Convert annotations contained in xml file to a binary mask in jpeg format

Introduction

Image segmentation is similar to image classification such that a single or multiple classes are assigned to an image. However for the segmentation task, classes are assigned to each pixel of the image. Hence, a deep learning model performing an image segmentation task aims to identify each pixel that belongs to a class. There are a multitude of use cases for this task, such as its application in medical imaging, automation industry, satellite imaging, etc. This article will delve into the field of medical imaging and work with a dataset[1] that contains tissue images of tumors pertaining to different organs. The dataset article[1] was published in IEEE Transactions on Medical imaging in 2017 and the code for that article was published on this website.

The code presented in this post demonstrates how to convert pixel-wise annotations contained in an xml file to binary masks. The code demonstrated below is modified from this GitHub repo which is based on 2021 article[2] published in IEEE Transactions on medical Imaging. Figure 1 shows an example image on the left and the generated mask on the right.

merged_test.jpg Figure1: Original Image[1] and generated mask.

XML Annotations

To read the relevant data required for the generation of the masks, the code must read each Vertex nodes in the xml file. To reach the vertex node, the code must traverse through the following node structure: Annotation > Regions > Region > Vertices > Vertex. This can be seen in Figure 2, which is an example of the data contained in the xml files.

xml_example.png Figure 2: Sample xml file containing the required data for mask generation[1].

Code Description

Firstly, all the required libraries are needed to be imported. For this task, the os library is used for traversing the folders. The numpy library is used for data manipulation. Open-cv is used for reading the image. Skimage is used to draw the polygons for the binary masks.

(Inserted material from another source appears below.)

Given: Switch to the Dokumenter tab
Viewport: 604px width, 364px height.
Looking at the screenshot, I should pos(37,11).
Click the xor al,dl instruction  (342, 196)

The xml library is used to read and traverse through the xml fields, and lastly tqdm library is used for displaying a progress bar.

import os
import numpy as np
import cv2
from skimage import draw
import xml.etree.ElementTree as ET
from tqdm import tqdm

After the libraries are imported, variables are set pertaining to the paths of the image data, the xml annotations and the output path for the masks.

image_path = './MoNuSeg 2018 Training Data/MoNuSeg 2018 Training Data/Tissue Images' # Path to save binary masks corresponding to xml files
data_path = './MoNuSeg 2018 Training Data/MoNuSeg 2018 Training Data/Annotations' #Path to read data from
destination_path = './MoNuSeg 2018 Training Data/MoNuSeg 2018 Training Data/Masks' # Path to save binary masks corresponding to xml files

After that, names of all the xml files are read and stored in the annotations variable.

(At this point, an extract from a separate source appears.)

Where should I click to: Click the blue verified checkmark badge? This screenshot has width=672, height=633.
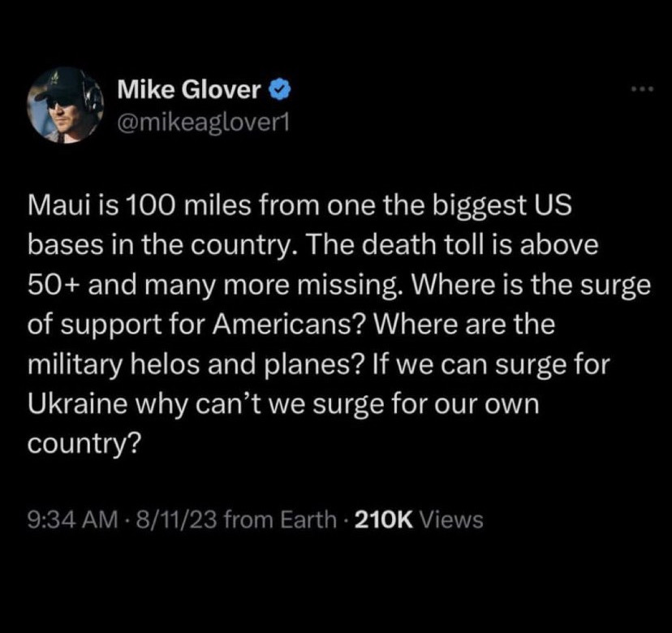pyautogui.click(x=280, y=89)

annotations = [x[2] for x in os.walk(data_path)][0] #Names of all xml files in the data_path

For each annotations file, the file is parsed and the code traverse through the nodes and reads all the coordinates for the mask. A polygon is drawn based on the mask coordinates and the final generated mask is saved in the output directory.

for name in tqdm(annotations):
    tree = ET.parse(f'{data_path}/{name}')
    root = tree.getroot()

    child = root[0]
    for x in child:
        r = x.tag
        binary_mask = np.transpose(np.zeros((1000, 1000)))

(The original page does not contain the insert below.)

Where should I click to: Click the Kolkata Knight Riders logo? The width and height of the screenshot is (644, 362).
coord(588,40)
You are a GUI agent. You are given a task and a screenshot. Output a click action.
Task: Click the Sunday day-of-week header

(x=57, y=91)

        if r == 'Regions':
            for y in x:
                y_tag = y.tag

                if y_tag == 'Region':
                    regions = []
                    vertices = y[1]
                    coords = np.zeros((len(vertices), 2))
                    for i, vertex in enumerate(vertices):
                        coords[i][0] = vertex.attrib['X']
                        coords[i][1] = vertex.attrib['Y']        
                    regions.append(coords)

                    vertex_row_coords = regions[0][:,0]
                    vertex_col_coords = regions[0][:,1]
                    fill_row_coords, fill_col_coords = draw.polygon(vertex_col_coords, vertex_row_coords, binary_mask.shape)
                    binary_mask[fill_row_coords, fill_col_coords] = 255

            mask_path = f'{destination_path}/{name[:-4]}.jpg'
            cv2.imwrite(mask_path, binary_mask)

Conclusion

Image segmentation is a field in Computer Vision that has wide impact on a lot of areas. Generating masks for the images is one of the first steps towards building a segmentation pipeline. This article shows how to take annotations in a xml file and convert them to binary masks, and one of the use cases in Medical Imaging.

References

[1] N. Kumar, R. Verma, S. Sharma, S. Bhargava, A. Vahadane and A. Sethi, "A Dataset and a Technique for Generalized Nuclear Segmentation for Computational Pathology," in IEEE Transactions on Medical Imaging, vol. 36, no. 7, pp. 1550-1560, July 2017, doi: 10.1109/TMI.2017.2677499.

[2] R. Verma et al., "MoNuSAC2020: A Multi-Organ Nuclei Segmentation and Classification Challenge," in IEEE Transactions on Medical Imaging, vol. 40, no. 12, pp. 3413-3423, Dec. 2021, doi: 10.1109/TMI.2021.3085712.